Pemkot Pariaman Sudah Usulkan 6.800 Pelaku UMKM Peroleh BPUM

Pemkot Pariaman Sudah Usulkan 6800 Pelaku UMKM Peroleh BPUM Kepala Disperindagkop dan UKM Kota Pariaman, Gusniyetti Zaunit.

Covesia.com - Hingga sekarang Pemerintah Kota (Pemkot) Pariaman, Sumatera Barat (Sumbar), sudah mengusulkan sekitar 6.800 pelaku usaha mikro kecil menengah (UMKM) di daerah itu untuk memperoleh bantuan produktif usaha mikro (BPUM) kepada pemerintah pusat. 

"Itu usulan kesemuanya, mulai dari tahap 1 dan 2 hingga sekarang," sebut Kepala Dinas Perindustrian, Perdagangan dan Usaha Kecil Menengah (Disperindagkop dan UKM) Kota Pariaman, Gusniyetti Zaunit, kepada covesia.com pada Rabu (14/10/2020).

Lanjut Gusniyetti, bagi masyarakat yang menerima bantuan tersebut, pemerintah pusat menyalurkannya dananya melalui Bank Rakyat Indonesia (BRI).

"Untuk tahap satu BRI Cabang Pariaman, mendapatkan kuota 2.000 pelaku UMKM di Kabupaten Padang Pariaman dan Kota Pariaman. Sedangkan Kota Pariaman mengusulkan 6.400 pelaku UMKM," katanya.

Gusniyetti mengatakan, untuk bantuan tahap dua pihaknya mengusulkan 400 pelaku UMKM. Jadi total hingga sekarang sudah 6.800 pelaku UMKM yang diusulkan. 

"Tahap tiga kami menyiapkannya. Masing pelaku UMKM mendapatkan bantuan itu sebanyak Rp2.400.000 juta," ucapnya. 

Dikatakan Gusniyetti, untuk realisasi pelaku UMKM Kota Pariaman, yang sudah menerima bantuan BPUM itu, pihaknya belum mendapatkan datanya dari BRI. 

"Yang jelas, dari semua yang kami usulkan belum semuannya yang terealisasi," ujarnya.
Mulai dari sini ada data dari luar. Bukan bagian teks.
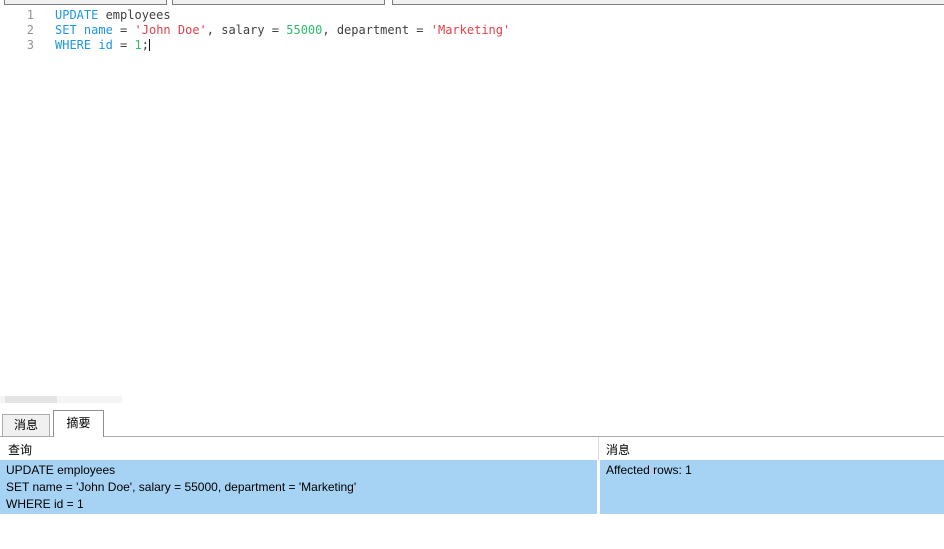 Image resolution: width=944 pixels, height=549 pixels. I want to click on tab-messages: 消息, so click(26, 426). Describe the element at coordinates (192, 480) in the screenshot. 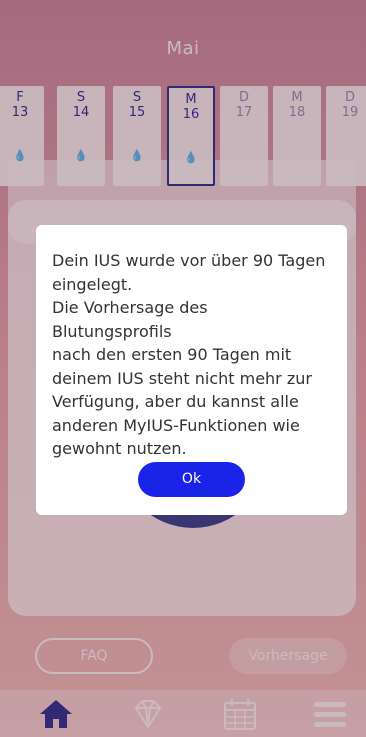

I see `ok-button: Ok` at that location.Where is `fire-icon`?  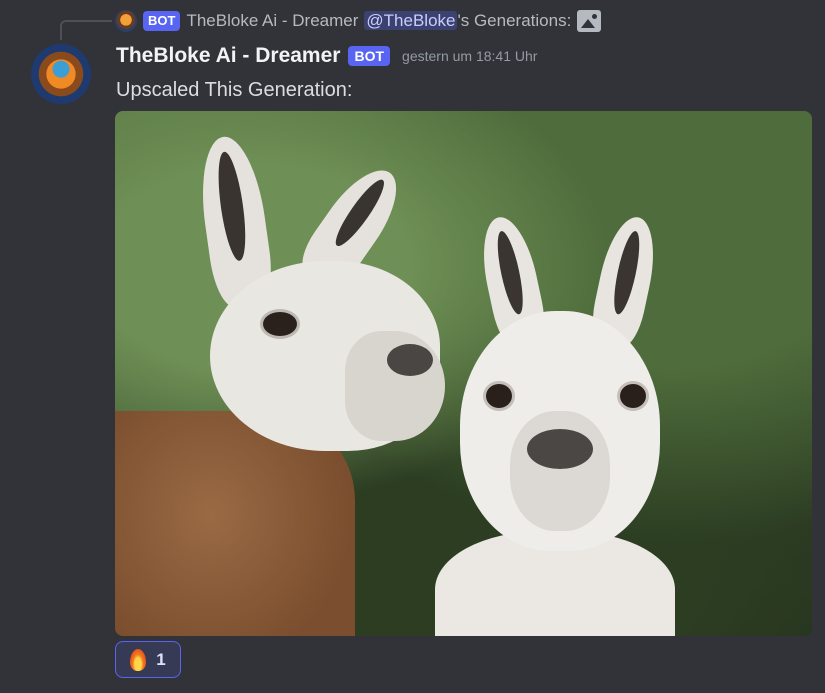
fire-icon is located at coordinates (138, 660).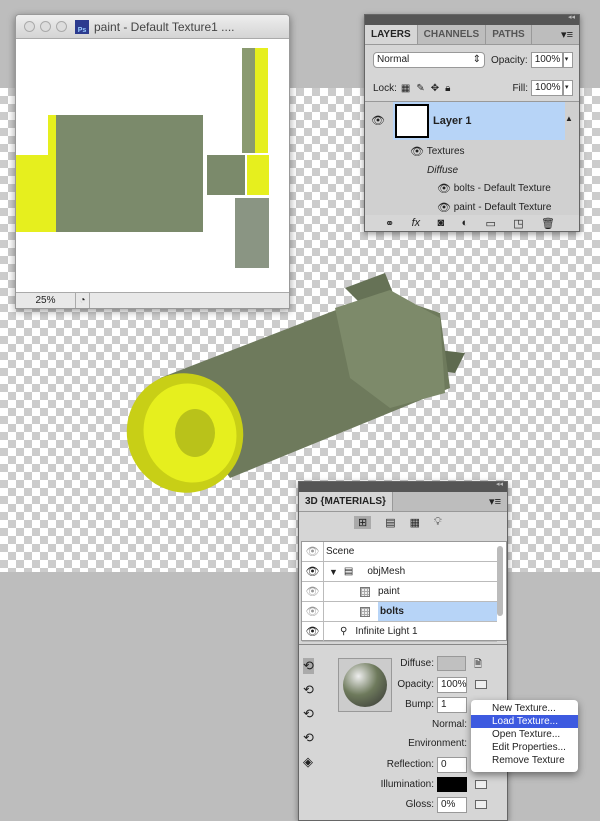 Image resolution: width=600 pixels, height=821 pixels. What do you see at coordinates (346, 502) in the screenshot?
I see `tab-3d-materials: 3D {MATERIALS}` at bounding box center [346, 502]. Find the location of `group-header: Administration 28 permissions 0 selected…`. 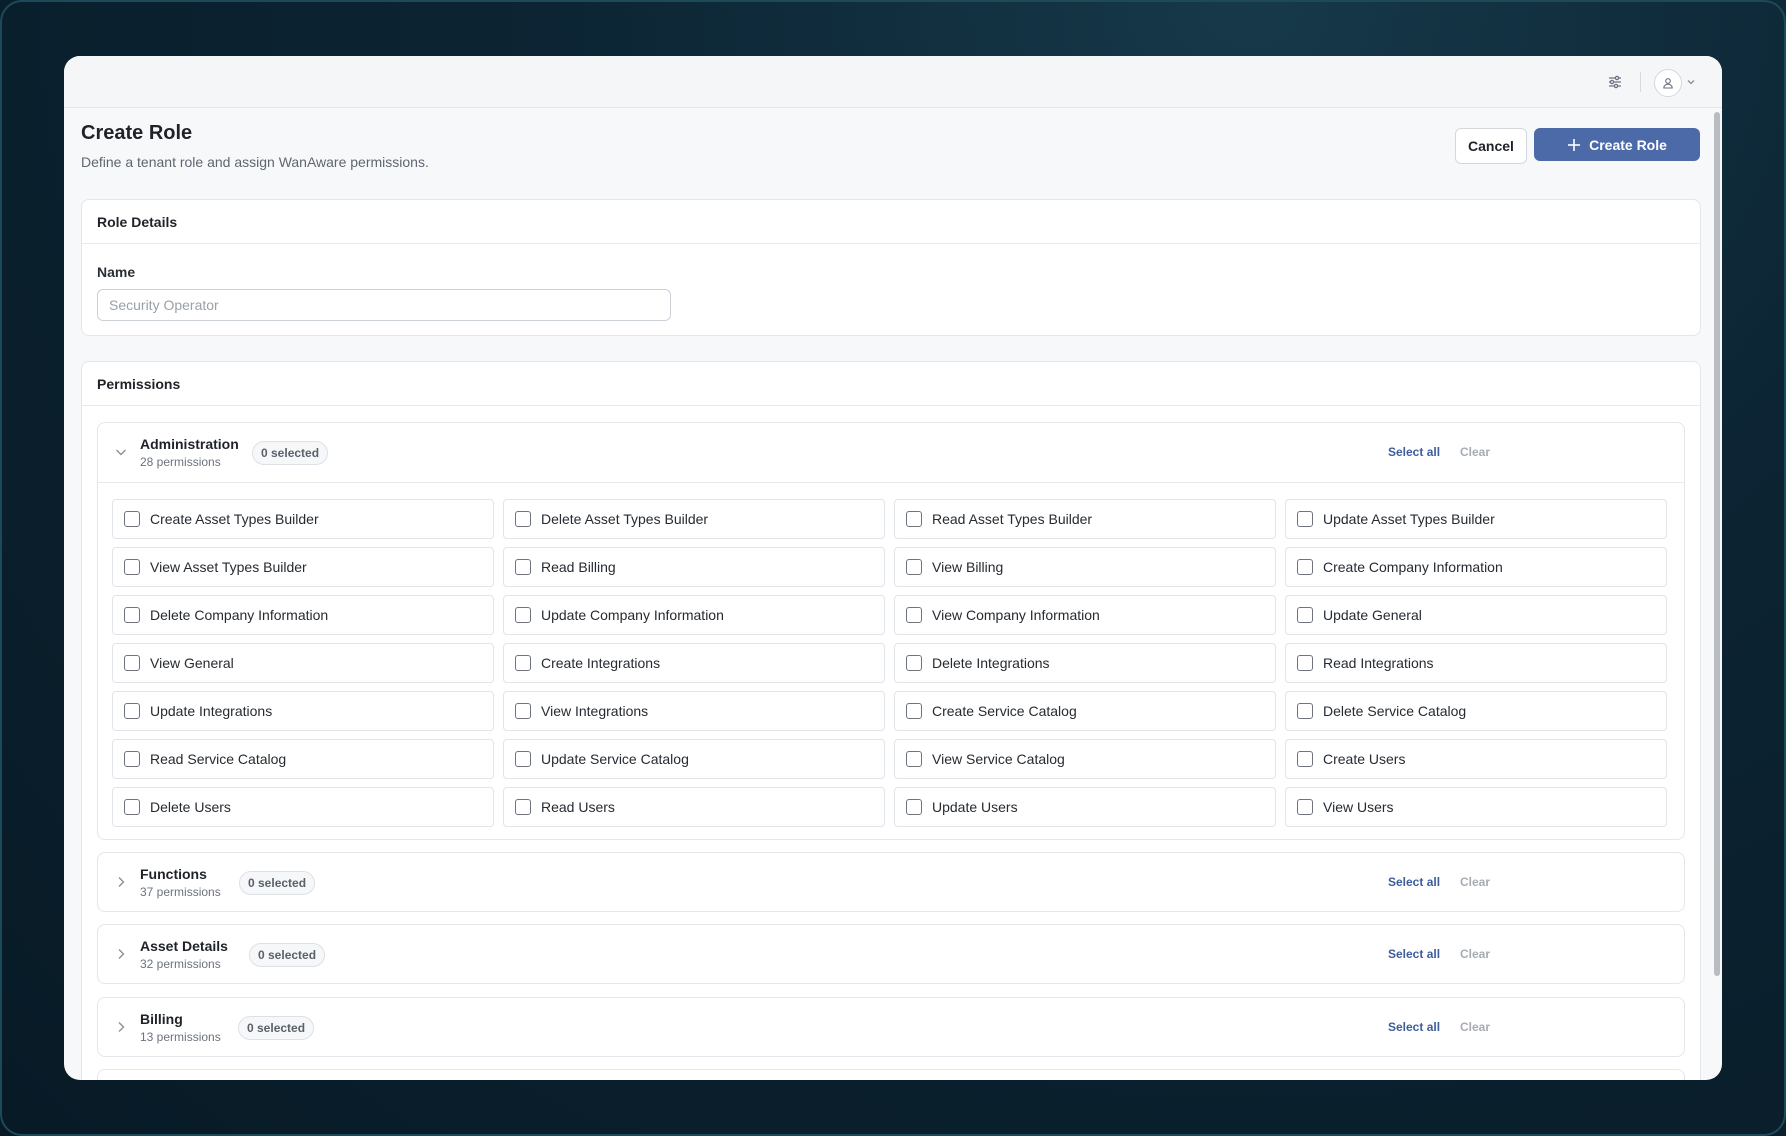

group-header: Administration 28 permissions 0 selected… is located at coordinates (891, 453).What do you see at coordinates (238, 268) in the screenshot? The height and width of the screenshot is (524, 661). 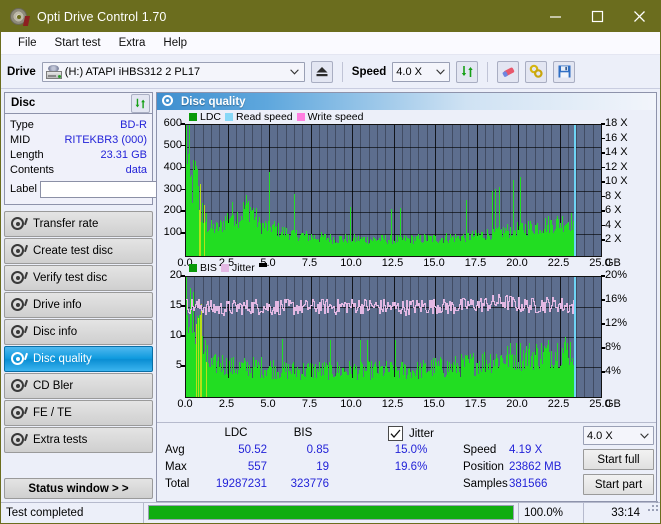 I see `legend-jitter: Jitter` at bounding box center [238, 268].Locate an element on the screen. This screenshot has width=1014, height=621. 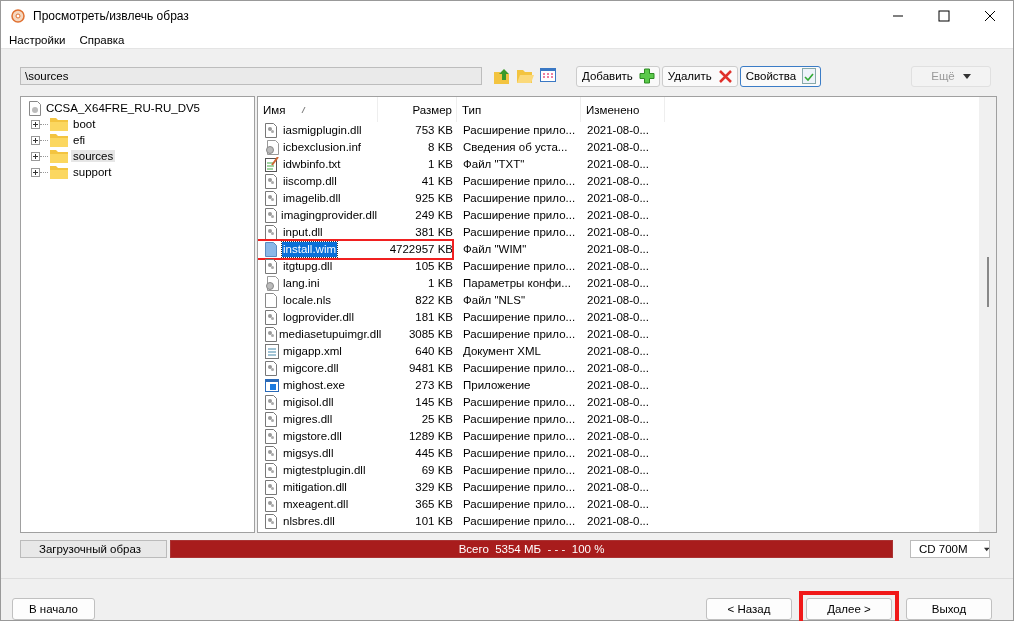
file-name: iasmigplugin.dll is located at coordinates (322, 130).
Namun harapan Gusniyetti, hendaknya semua  pelaku UMKM Kota Pariaman yang diusulkan pihaknya mendapatkan bantuan itu semuanya, agar pelaku UMKM yang usahanya terdampak pandemi Covid-19 bisa memulai usahanya kembali.

Sebelumnya, sebanyak 127.361 pelaku usaha berskala mikro di Sumbar, mendapatkan Bantuan Presiden Produktif Usaha Mikro (BPUM) yang merupakan upaya pemerintah dalam program pemulihan ekonomi nasional (PEN).